--- Material shown ---

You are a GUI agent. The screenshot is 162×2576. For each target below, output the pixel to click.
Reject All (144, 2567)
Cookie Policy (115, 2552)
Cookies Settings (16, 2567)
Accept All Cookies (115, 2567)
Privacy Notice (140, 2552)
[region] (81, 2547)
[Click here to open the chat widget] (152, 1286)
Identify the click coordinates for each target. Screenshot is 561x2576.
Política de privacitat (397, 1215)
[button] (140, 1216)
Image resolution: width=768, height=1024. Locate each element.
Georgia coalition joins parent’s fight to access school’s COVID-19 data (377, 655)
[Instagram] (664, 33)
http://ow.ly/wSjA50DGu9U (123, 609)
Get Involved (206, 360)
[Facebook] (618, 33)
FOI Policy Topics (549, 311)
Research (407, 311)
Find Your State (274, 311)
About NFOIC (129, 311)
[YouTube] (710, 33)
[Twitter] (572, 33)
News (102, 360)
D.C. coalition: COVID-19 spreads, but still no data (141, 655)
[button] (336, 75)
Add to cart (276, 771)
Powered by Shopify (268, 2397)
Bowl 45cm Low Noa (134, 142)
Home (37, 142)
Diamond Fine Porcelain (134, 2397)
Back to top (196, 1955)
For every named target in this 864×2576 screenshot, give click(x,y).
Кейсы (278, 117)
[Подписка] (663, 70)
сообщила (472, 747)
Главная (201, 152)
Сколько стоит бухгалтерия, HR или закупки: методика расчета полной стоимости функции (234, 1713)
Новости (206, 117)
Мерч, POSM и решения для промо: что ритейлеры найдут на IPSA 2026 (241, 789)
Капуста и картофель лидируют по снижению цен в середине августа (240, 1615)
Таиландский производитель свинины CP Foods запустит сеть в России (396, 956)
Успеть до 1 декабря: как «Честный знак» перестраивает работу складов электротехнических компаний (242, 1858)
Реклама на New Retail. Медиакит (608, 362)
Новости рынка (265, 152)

---

- **Required work**:
The answer must be every line of the records that holds the string "target".

- **Your solution**:
You are a GUI agent. The screenshot is 162×2576. For each target below, output the pixel to click.
Identify the click coordinates for each target. Screenshot is 561x2576.
For every named target in this 864×2576 screenshot, give click(x,y).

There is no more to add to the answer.